I had ideas about various niceties but most of those I can fit myself so I decided not to be lazy and leave those for the moment. The nice thing about Land Rovers is that they are basically Meccano and very easy to take apart and re-assemble or modify.
I purchased a new galvanised chassis from Richards and, as luck would have it, Tanc decided I probably needed a new bulkhead as well, so that came along shortly afterwards and Tanc’s sprayer got to work preparing and painting those..
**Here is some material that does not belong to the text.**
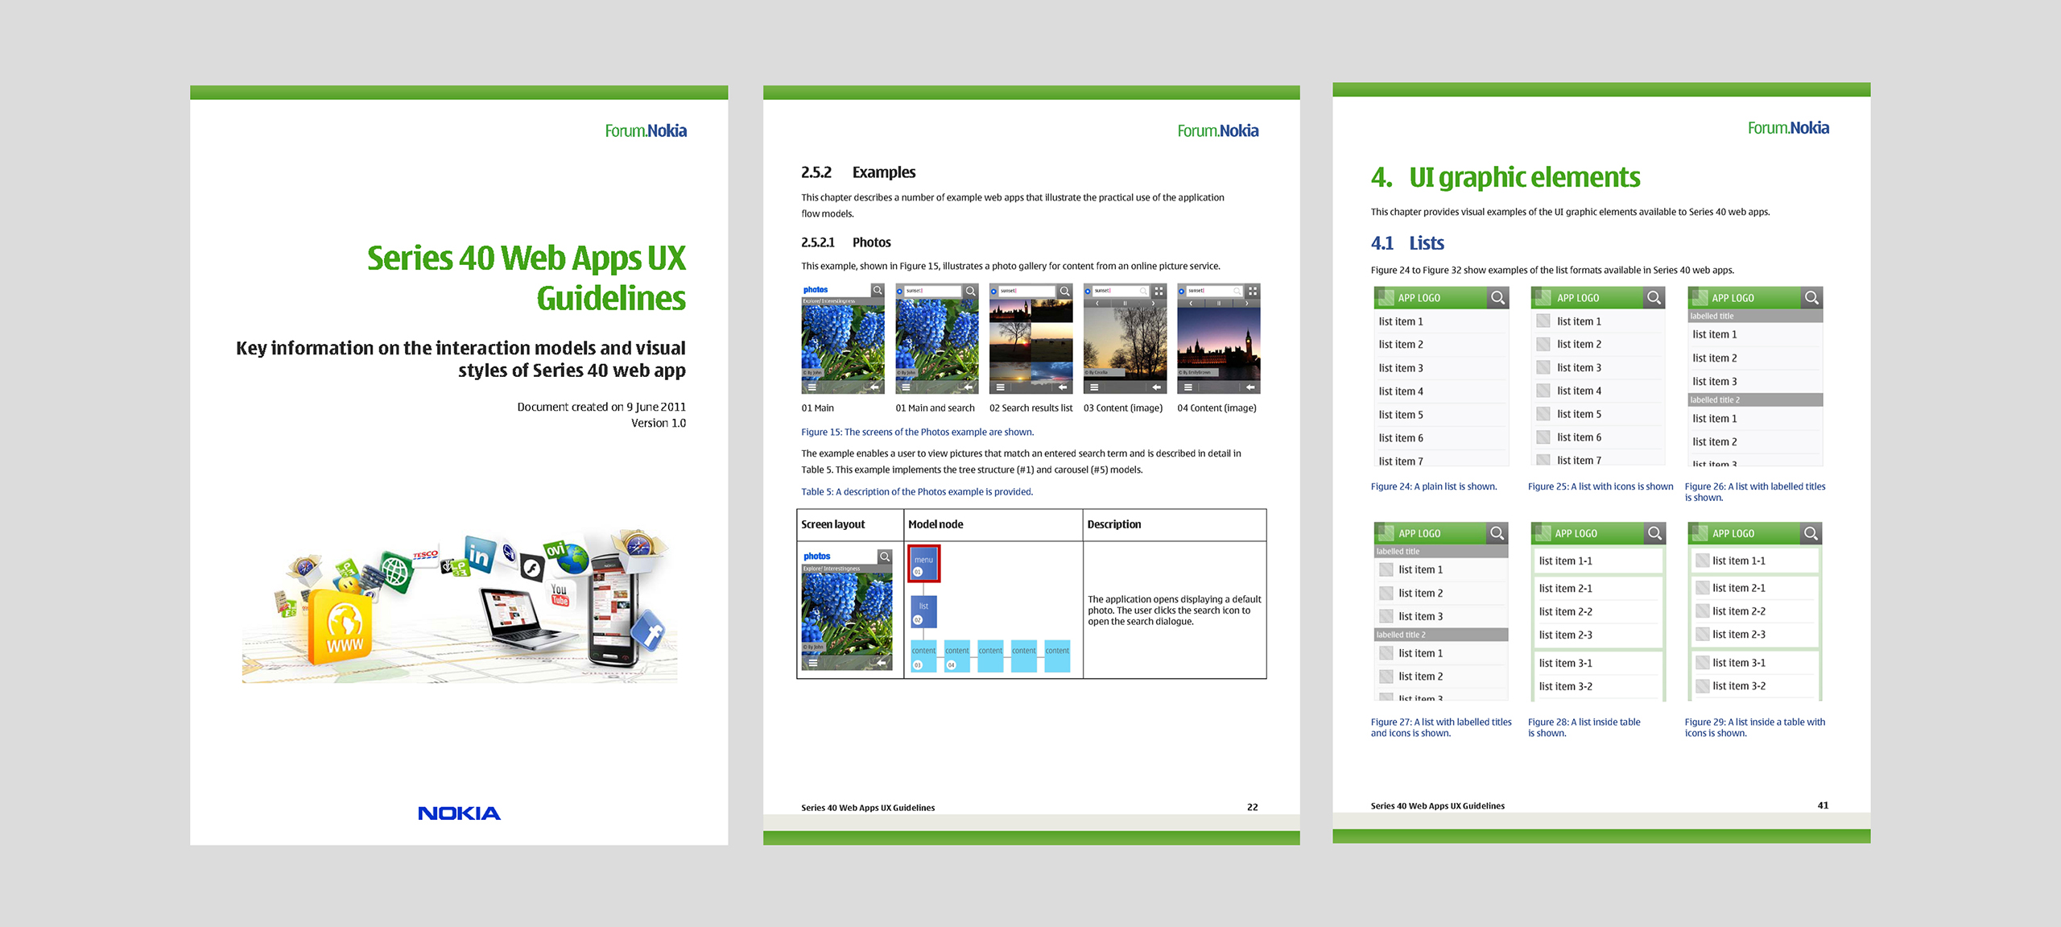This screenshot has width=2061, height=927.
Task: Click Table 5 caption link text
Action: [916, 491]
I had planned to do the exterior painting myself but since the sprayer said he would do the job for £1,000, if I supplied the paint and did the preparation, I thought that too good an offer to refuse.
As we stand, the chassis and bulkhead have been sprayed Light Bronze Green and the old hulk has been delivered to the workshop in Ludlow to be dis-assembled. I anticipate the delivery of the body panels for me to begin rubbing down and de-greasing ready for the spray gun to begin its work.